In the comment on averaging down, which stock does the writer say they bought that later proved to be a fraud?

Page excerpt:
━━━━━━━━━━━━━━━━━━━━━━━━━━━━━━
But, if stock are going down like crazy and if you have no information. It may really be the market knows more than you do. Like the fraud I bought into, Chaoda Modern, it went down straight after I bought it. I got uneasy and just sell it. Now, it is a proven fraud. Probably the short seller from US will finish it up.

Sometimes, we need to give credit to the market. They generally know more than we do. Unless you have some sort of information edge that you think people do not have, it is wrong to average down. And, for small fish like us, it is hard to have that information edge.

I think the questions to asked whether to average down, average up is that, "Assume you don't own the stock, whether you will buy it now or you will short it?" If you will short it, why are you still holding the stock?

This need some discipline, I, myself also find that very hard.

Moolah said...

Thanks for sharing. :)
━━━━━━━━━━━━━━━━━━━━━━━━━━━━━━
Raw data:
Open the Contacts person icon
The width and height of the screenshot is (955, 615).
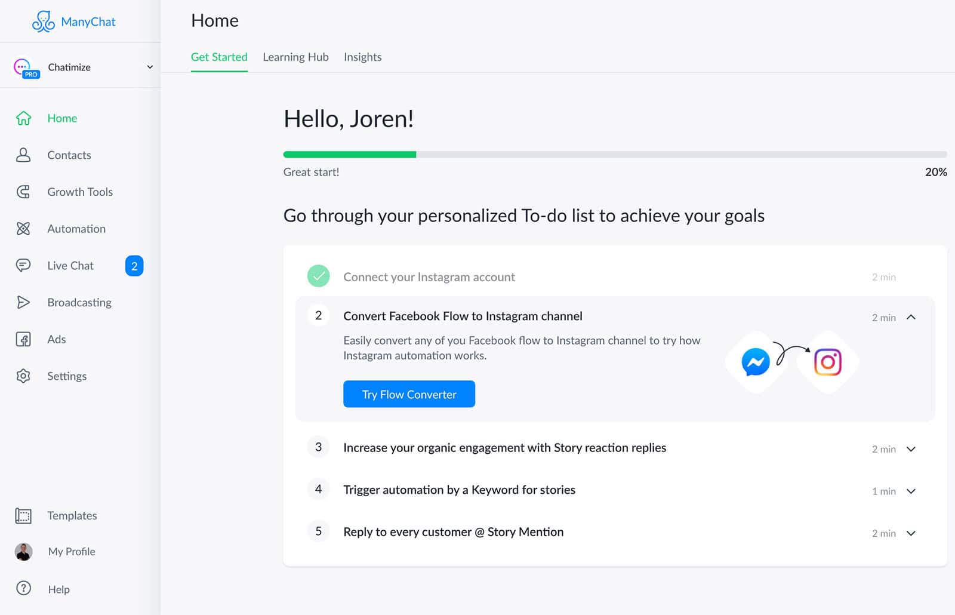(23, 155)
━━━━━━━━━━━━━━━━━━━━━━━━━━━━━━
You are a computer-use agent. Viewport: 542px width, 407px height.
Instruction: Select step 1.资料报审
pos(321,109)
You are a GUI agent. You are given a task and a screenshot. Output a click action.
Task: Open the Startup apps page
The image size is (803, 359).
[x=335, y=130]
━━━━━━━━━━━━━━━━━━━━━━━━━━━━━━
Worked solution:
Chaoda Modern.